Once, the future writer Darya Dontsova was asked at school to write an essay “What was Valentin Petrovich Kataev thinking about when he wrote the book “The Lonely Sail Turns White”?”.
Little Dasha came to Kataev’s dacha and asked:
- Uncle Valya, what did you think? .. I really need a five …
Valentin Petrovich, the kindest soul, sat down and wrote 3–4 pages. Dasha copied and received two — at the bottom of the teacher’s hand was attributed to “V. P. Kataev thought quite differently.”
One can rightly ask the question: if I am not a critic, a professional in the field of art, including photography, what is the use of my review?
First, let’s not use the word “criticism” — it really sounds pathetic and arrogant: it immediately seems that Antoine Ego from the cartoon “Ratatouille” will now enter the room, a tall, thin and contemptuous critic, arrogantly adjust his glasses and equalize your life with earth.

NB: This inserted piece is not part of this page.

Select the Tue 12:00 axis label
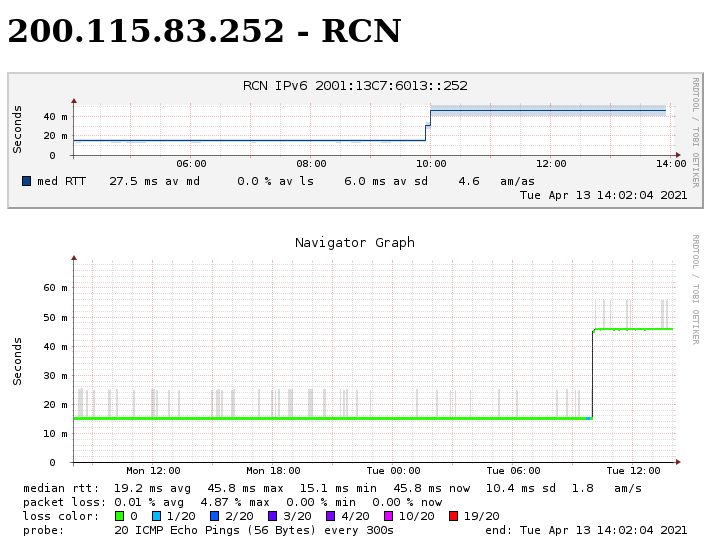Viewport: 714px width, 555px height. (633, 471)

But to say that we analyze photos, share our impressions and thoughts — there is a difference.
It’s one thing not to understand and say that the work is worthless, it’s another thing to look at the photo under your own point of view and even if this does not coincide with the opinion of professional critics.
Secondly, it seems to me that a work of art is most often a cry, a desire to express what lies on the soul. And it is unlikely that this cry is intended only for a qualified jury — the author probably wants to be heard by as many people as possible.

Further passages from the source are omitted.